Kamis, 18 Januari 2018

5 Cara Berbakti Kepada Orang Tua dan Membahagiakan Hati Keduanya

Kedua orang tua ibarat malaikat yang telah Allah turunkan ke dunia untuk membersamai kita, tanpa pamrih dan penuh kasih sayang mereka mencintai kita. Mereka dengan penuh pengorbanan dan kerelaan ibu dan ayah berjuang untuk kebaikan anak-anaknya. Agar tetap hidup, tersenyum dan bahagia.
Sungguh pastinya mereka sangat ingin memiliki anak yang juga menyayangi mereka, berbakti dan berbuat baik untuk mereka. Sudah semestinya dan hak bagi mereka untuk kita cintai dan sayangi, serta kita lindungi.
Berbakti kepada kedua orang tua adalah suatu kewajiban bagi seorang manusia untuk mendapati ridha Allah SWT, sudah begitu jelas bahwa seseorang tidak akan bisa mendapatkan cinta Allah tanpa berbakti kepada kepada kedua orang tua.
Di dalam Al-Qur’an, setelah memerintahkan manusia untuk bertauhid, Allah SWT memerintahkan kita semua untuk berbakti kepada orang tua kita.
Seperti tersurat dalam surat al-Isra ayat 23-24, Allah Ta’ala berfirman:
وَقَضَىٰ رَبُّكَ أَلَّا تَعْبُدُوا إِلَّا إِيَّاهُ وَبِالْوَالِدَيْنِ إِحْسَانًا ۚ إِمَّا يَبْلُغَنَّ عِنْدَكَ الْكِبَرَ أَحَدُهُمَا أَوْ كِلَاهُمَا فَلَا تَقُلْ لَهُمَا أُفٍّ وَلَا تَنْهَرْهُمَا وَقُلْ لَهُمَا قَوْلًا كَرِيمًا وَاخْفِضْ لَهُمَا جَنَاحَ الذُّلِّ مِنَ الرَّحْمَةِ وَقُلْ رَبِّ ارْحَمْهُمَا كَمَا رَبَّيَانِي صَغِيرًا
“Dan Rabb-mu telah memerintahkan agar kamu jangan beribadah melainkan hanya kepada-Nya dan hendaklah berbuat baik kepada ibu-bapak. Jika salah seorang di antara keduanya atau kedua-duanya sampai berusia lanjut dalam pemeliharaanmu, maka sekali-kali janganlah engkau mengatakan kepada keduanya perkataan “ah” dan janganlah engkau membentak keduanya, dan ucapkanlah kepada keduanya perkataan yang baik. Dan rendahkanlah dirimu terhadap keduanya dengan penuh kasih sayang dan ucapkanlah, ‘Ya Rabb-ku, sayangilah keduanya sebagaimana mereka berdua telah mendidik aku pada waktu kecil.” (Al-Isra : 23-24)
Berbakti kepada kedua orang tua adalah perbuatan yang mulia dan di cintai Allah, sudah semestinya kita senantiasa menjalankan perintah Allah yakni berbakti kepada kedua orang tua.
Untuk itu, inilah beberapa bentuk cara berbakti kepada kedua orang tua, sebagai bentuk ibadah kepada Allah, wujud rasa syukur kepadaNya dan juga untuk membahagiakan hati kedua orang yang begitu menyayangi kita.
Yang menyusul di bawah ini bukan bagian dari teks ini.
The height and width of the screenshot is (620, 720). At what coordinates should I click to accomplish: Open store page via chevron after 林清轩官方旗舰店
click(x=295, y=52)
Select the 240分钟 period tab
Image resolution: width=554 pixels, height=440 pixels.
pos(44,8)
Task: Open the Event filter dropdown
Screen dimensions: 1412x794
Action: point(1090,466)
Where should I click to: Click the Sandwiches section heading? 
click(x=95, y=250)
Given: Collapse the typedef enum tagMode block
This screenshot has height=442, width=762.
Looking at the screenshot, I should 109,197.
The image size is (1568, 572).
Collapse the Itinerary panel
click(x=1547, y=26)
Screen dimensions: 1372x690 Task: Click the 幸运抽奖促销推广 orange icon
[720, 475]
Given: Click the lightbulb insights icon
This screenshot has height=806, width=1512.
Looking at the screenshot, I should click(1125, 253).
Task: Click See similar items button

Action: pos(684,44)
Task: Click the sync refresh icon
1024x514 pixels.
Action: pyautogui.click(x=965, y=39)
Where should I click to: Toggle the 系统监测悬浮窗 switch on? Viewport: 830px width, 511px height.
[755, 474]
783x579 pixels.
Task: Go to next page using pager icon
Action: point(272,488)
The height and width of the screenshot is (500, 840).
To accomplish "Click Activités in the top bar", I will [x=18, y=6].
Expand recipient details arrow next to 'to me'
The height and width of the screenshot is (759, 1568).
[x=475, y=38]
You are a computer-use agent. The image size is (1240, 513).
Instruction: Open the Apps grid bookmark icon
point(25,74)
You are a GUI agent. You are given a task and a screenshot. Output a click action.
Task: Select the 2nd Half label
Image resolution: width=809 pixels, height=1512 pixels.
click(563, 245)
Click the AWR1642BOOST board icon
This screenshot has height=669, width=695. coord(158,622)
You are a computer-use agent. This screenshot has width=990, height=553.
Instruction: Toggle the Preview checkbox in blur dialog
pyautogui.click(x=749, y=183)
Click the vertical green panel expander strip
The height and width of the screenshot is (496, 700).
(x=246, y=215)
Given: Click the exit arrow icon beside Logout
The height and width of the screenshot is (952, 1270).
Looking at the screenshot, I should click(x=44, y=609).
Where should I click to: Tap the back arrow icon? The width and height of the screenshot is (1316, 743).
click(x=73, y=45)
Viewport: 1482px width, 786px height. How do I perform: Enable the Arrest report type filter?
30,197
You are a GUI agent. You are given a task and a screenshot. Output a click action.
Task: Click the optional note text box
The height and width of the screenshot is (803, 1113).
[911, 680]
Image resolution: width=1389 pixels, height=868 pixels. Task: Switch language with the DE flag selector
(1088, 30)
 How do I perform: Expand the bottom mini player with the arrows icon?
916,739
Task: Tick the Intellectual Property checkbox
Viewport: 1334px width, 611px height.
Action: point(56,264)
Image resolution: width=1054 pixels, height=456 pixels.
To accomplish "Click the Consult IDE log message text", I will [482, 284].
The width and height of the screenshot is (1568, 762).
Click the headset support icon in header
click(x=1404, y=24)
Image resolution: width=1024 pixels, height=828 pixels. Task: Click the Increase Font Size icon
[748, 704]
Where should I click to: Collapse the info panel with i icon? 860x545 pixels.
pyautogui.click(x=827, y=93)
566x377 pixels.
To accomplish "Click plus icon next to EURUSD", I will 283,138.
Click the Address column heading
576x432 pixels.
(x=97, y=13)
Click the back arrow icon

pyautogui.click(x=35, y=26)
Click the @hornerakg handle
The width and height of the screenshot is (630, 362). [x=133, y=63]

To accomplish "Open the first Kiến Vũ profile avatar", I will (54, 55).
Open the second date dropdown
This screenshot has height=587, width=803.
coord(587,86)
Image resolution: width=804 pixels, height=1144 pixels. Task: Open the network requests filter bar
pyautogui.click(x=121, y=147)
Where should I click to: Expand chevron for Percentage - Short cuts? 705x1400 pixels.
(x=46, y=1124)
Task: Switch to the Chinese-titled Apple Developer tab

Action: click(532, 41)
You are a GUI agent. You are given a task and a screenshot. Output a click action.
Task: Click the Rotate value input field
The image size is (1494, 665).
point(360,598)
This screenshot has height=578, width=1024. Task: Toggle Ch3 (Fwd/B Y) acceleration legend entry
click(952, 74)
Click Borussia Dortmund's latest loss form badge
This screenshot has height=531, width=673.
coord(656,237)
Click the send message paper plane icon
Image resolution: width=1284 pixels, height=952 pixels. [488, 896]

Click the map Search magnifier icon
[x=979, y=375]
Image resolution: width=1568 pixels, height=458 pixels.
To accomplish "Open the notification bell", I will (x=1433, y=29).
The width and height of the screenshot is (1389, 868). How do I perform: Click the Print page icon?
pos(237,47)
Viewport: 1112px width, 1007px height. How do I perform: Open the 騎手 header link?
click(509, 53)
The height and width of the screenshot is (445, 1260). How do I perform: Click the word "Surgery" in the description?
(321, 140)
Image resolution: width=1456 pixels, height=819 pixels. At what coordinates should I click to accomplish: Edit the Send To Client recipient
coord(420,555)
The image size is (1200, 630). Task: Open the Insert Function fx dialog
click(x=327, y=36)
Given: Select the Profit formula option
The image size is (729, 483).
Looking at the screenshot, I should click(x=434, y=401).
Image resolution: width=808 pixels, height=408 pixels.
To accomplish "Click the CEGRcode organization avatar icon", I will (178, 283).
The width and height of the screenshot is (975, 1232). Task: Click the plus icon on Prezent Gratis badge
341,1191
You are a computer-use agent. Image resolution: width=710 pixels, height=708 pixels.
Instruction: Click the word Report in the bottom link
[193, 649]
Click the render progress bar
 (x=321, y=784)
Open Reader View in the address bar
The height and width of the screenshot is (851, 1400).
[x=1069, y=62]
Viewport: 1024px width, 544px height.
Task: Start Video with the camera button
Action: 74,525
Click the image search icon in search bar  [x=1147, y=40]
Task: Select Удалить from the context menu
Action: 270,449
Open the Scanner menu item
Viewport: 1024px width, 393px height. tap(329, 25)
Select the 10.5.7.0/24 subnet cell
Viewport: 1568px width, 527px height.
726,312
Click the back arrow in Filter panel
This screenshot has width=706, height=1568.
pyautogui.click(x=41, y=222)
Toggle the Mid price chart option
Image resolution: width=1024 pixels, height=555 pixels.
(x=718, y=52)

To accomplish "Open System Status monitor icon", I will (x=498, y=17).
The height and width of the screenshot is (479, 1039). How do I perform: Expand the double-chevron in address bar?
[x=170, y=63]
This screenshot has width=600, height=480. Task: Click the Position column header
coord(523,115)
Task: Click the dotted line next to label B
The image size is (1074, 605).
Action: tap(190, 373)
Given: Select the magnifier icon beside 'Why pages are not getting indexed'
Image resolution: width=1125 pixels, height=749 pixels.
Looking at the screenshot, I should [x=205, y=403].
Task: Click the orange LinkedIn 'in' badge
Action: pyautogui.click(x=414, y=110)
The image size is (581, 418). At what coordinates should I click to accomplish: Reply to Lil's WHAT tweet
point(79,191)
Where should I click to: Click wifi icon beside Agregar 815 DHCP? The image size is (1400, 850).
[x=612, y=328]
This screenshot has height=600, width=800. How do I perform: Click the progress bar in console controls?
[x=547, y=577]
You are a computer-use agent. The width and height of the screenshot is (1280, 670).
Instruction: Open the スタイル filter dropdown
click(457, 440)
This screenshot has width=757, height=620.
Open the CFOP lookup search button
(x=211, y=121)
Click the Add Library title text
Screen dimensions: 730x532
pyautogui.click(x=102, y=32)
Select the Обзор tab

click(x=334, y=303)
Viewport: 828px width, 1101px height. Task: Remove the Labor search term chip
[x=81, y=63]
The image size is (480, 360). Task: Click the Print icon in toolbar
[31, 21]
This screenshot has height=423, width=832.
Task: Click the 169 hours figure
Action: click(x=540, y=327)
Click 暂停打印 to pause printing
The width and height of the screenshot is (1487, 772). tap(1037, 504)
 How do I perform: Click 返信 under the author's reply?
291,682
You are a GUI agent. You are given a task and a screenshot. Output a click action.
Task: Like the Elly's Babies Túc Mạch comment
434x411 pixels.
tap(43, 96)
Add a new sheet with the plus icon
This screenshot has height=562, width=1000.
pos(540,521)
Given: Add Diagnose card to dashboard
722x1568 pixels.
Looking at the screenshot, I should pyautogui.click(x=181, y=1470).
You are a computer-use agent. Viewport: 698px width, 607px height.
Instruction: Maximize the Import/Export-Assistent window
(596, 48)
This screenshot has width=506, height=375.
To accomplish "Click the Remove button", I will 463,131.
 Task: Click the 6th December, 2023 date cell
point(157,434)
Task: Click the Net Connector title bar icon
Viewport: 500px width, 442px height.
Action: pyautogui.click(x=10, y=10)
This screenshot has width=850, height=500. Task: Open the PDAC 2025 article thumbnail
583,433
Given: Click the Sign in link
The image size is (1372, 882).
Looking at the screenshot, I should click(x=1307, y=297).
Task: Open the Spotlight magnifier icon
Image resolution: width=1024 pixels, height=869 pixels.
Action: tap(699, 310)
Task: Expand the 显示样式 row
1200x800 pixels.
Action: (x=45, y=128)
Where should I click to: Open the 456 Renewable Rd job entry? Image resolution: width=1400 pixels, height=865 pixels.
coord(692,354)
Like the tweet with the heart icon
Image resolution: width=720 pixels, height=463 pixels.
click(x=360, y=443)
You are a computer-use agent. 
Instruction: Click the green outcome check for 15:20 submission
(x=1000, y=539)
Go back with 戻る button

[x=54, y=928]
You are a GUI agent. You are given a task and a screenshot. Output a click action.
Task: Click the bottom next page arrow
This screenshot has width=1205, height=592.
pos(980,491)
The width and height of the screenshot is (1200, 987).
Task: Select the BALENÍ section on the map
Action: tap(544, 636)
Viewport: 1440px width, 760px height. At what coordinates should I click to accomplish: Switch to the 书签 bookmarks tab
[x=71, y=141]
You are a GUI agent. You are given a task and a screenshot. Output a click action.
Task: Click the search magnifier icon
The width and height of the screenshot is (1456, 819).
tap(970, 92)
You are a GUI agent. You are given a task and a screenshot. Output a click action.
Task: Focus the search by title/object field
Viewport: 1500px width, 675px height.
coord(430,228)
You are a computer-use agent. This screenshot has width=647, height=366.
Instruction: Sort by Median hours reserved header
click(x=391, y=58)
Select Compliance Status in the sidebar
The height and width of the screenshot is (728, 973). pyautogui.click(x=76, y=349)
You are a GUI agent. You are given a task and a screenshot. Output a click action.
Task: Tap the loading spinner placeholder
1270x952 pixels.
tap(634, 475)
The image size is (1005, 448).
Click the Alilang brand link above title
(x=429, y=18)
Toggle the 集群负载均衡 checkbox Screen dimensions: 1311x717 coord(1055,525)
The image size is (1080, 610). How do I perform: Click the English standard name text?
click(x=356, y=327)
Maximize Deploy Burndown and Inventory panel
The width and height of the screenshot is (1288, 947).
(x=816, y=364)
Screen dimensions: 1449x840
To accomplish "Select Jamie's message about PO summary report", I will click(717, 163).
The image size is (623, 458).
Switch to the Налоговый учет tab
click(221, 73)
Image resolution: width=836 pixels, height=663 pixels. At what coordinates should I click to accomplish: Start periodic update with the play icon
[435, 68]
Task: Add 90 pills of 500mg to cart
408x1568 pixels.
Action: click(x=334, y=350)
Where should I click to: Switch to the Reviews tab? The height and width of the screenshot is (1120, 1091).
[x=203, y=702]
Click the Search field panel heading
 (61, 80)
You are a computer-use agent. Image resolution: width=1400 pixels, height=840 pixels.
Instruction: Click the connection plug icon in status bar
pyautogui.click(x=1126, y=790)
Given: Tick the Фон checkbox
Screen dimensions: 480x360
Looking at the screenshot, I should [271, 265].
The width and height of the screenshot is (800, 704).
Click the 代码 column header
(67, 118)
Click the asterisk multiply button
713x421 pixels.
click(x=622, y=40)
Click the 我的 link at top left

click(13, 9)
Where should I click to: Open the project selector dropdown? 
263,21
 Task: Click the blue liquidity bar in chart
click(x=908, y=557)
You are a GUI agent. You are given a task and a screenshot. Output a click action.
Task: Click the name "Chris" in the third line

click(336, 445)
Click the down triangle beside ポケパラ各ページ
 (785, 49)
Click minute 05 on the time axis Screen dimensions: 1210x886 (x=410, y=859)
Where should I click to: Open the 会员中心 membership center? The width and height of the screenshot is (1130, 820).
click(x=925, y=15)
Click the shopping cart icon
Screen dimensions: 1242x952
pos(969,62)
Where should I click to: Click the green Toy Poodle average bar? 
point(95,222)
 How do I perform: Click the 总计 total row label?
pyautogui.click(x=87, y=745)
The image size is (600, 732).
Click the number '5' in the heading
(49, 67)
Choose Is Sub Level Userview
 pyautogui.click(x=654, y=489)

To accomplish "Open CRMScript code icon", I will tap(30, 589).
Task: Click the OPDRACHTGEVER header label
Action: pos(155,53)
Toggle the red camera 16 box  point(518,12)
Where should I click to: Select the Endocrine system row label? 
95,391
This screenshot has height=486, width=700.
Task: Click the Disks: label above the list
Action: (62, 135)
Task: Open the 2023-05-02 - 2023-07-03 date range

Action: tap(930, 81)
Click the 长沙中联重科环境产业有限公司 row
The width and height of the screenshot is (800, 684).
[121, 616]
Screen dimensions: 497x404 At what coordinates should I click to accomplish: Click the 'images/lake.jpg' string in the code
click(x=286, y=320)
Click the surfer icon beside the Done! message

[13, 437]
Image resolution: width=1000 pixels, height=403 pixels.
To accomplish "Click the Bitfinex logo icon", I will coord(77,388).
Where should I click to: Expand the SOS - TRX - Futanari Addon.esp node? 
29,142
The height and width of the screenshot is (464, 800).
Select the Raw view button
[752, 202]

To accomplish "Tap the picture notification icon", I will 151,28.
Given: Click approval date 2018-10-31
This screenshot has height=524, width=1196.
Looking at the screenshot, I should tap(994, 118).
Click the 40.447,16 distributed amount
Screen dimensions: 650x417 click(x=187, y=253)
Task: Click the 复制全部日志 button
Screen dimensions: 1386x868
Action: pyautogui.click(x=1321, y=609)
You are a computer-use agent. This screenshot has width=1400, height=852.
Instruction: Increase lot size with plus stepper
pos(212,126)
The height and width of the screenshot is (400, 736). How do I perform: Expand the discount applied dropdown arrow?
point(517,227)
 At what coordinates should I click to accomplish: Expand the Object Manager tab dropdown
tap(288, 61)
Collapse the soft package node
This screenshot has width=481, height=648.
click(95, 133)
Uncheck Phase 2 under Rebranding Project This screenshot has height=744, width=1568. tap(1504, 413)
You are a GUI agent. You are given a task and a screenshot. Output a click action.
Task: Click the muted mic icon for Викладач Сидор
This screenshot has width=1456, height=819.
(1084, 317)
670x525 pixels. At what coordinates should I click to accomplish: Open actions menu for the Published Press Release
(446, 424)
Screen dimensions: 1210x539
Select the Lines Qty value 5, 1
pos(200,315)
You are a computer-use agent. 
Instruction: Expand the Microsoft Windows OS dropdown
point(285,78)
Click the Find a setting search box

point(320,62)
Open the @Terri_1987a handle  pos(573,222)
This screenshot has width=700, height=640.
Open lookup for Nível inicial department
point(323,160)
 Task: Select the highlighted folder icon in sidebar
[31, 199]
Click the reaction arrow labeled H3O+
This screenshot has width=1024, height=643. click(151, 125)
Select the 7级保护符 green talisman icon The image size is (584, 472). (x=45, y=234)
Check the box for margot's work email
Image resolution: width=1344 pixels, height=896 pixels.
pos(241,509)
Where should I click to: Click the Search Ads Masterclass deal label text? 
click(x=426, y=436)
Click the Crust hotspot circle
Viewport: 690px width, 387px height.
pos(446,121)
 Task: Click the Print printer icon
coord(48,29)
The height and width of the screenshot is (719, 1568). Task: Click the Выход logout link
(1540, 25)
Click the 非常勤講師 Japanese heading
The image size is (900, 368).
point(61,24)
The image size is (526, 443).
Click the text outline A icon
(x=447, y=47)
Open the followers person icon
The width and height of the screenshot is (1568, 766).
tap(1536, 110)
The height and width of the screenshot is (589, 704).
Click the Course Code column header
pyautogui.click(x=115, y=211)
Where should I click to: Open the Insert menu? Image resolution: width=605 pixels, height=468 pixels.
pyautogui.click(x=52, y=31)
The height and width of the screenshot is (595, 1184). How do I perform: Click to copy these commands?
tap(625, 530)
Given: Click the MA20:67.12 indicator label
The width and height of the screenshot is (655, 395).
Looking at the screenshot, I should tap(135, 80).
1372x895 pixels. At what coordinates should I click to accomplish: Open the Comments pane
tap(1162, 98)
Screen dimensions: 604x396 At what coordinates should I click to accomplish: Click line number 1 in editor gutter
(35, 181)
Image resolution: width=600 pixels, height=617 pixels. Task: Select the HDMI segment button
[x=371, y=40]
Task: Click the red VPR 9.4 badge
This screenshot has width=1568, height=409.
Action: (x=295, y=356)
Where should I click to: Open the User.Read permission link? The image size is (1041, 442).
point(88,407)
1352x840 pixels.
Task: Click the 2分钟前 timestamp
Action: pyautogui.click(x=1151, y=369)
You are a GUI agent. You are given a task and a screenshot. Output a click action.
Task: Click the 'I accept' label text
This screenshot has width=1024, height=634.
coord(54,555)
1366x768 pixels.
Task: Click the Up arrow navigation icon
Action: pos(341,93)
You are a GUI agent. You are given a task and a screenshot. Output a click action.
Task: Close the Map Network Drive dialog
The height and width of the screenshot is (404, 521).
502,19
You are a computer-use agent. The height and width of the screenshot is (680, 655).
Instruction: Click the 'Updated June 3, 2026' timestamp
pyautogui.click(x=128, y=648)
Bagi kedua orang tua anak adalah teman terbaik dan obat rindu bagi mereka, oleh karenanya bergaulah dengan keduanya dengan cara yang baik.1. Senantiasa Menyenangkan Hati Kedua Orang Tua

Di dalam hadits Nabi Shallallahu ‘alaihi wa sallam disebutkan bahwa memberikan kegembiraan kepada seorang mukmin termasuk shadaqah, lebih utama lagi jika memberikan kegembiraan kepada kedua orang tua kita.
Dalam nasihat perkawinan juga dikatakan agar suami senantiasa berbuat baik kepada istri, maka kepada kedua orang tua harus lebih dari kepada istri. Karena orang tua adalah yang melahirkan, mengasuh, mendidik dan banyak jasa lainnya kepada kita.
Dalam suatu riwayat dikatakan bahwa ketika seseorang meminta izin untuk berjihad (dalam hal ini fardhu kifayah kecuali waktu diserang musuh maka fardhu ‘ain) dengan meninggalkan orang tuanya dalam keadaan menangis, maka Rasulullah Shallallahu ‘alaihi wa sallam berkata,
“Kembali dan buatlah keduanya tertawa seperti engkau telah membuat keduanya menangis” (Hadits Riwayat Abu Dawud dan Nasa’i)
Dalam riwayat lain dikatakan :
“Berbaktilah kepada kedua orang tuamu” (Hadits Riwayat Bukhari dan Muslim)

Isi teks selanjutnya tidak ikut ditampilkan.